‘Safe Haven’ Review
As a longtime science fiction fan, there was a part of me enthralled by 'Safe Haven.' This newest adaptation of a Nicholas Sparks novel may as well be set on another planet – a world where everyone is perfect, (except the one guy who is bad), the weather is wonderful (even when it rains) and you can support yourself off of tips from the lunch shift.
Shot in a postcard-ready coastal town, but in the blandest possible way, this overwrought weepie about finding your "true home" is far too silly to get worked up about, and has all the daffy joy of mass dosing on multiple episodes of 'All My Children.' While too much exposure to this material could cause developmental damage to young girls (much as violent video games to young boys) biting the bullet and taking a date to such a film once in a while is, I suppose, the price of being in a relationship these days. 'Safe Haven' won't hurt too much if you keep your wits about you.

§ **Collected data**:
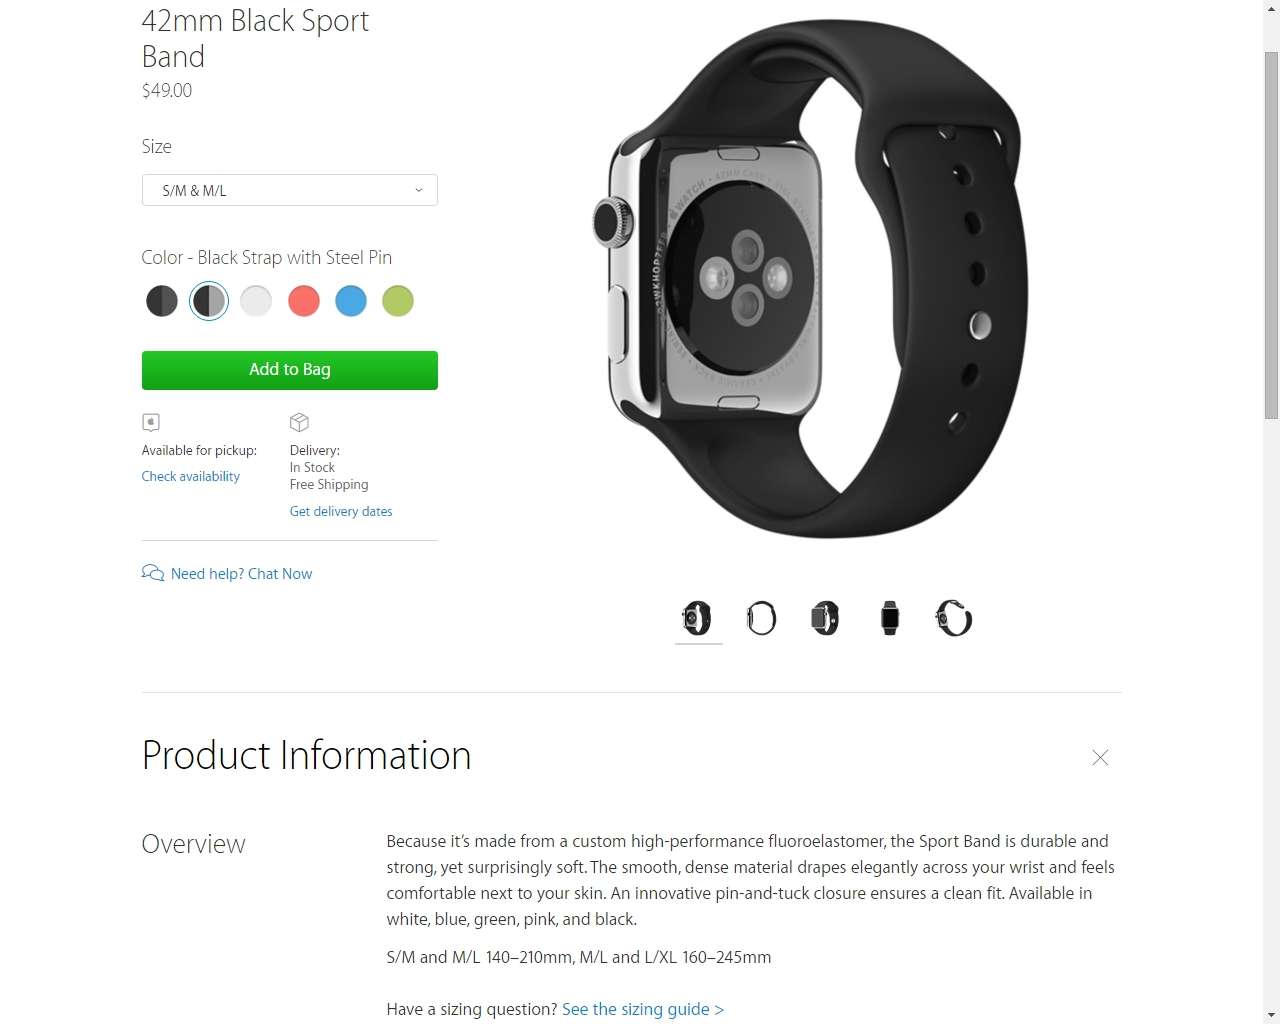This screenshot has width=1280, height=1024.
Task: Select the front-facing watch thumbnail
Action: (890, 618)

§ **Directive 1**:
Using the 'Safe Haven' review, decide whether each statement agrees with it: (a) the film is based on a Nicholas Sparks novel, (b) the film was shot in an inland mountain town, (c) in the film's world the weather turns bad when it rains. For each, answer yes or no and quote the deciding words from the review.
§ **Directive 2**:
Retype the stretch of the 'Safe Haven' review from "Shot in a postcard-ready" through "wits about you.".

§ **Answer 1**:
(a) Yes: "This newest adaptation of a Nicholas Sparks novel"
(b) No: "Shot in a postcard-ready coastal town"
(c) No: "the weather is wonderful (even when it rains)"

§ **Answer 2**:
Shot in a postcard-ready coastal town, but in the blandest possible way, this overwrought weepie about finding your "true home" is far too silly to get worked up about, and has all the daffy joy of mass dosing on multiple episodes of 'All My Children.' While too much exposure to this material could cause developmental damage to young girls (much as violent video games to young boys) biting the bullet and taking a date to such a film once in a while is, I suppose, the price of being in a relationship these days. 'Safe Haven' won't hurt too much if you keep your wits about you.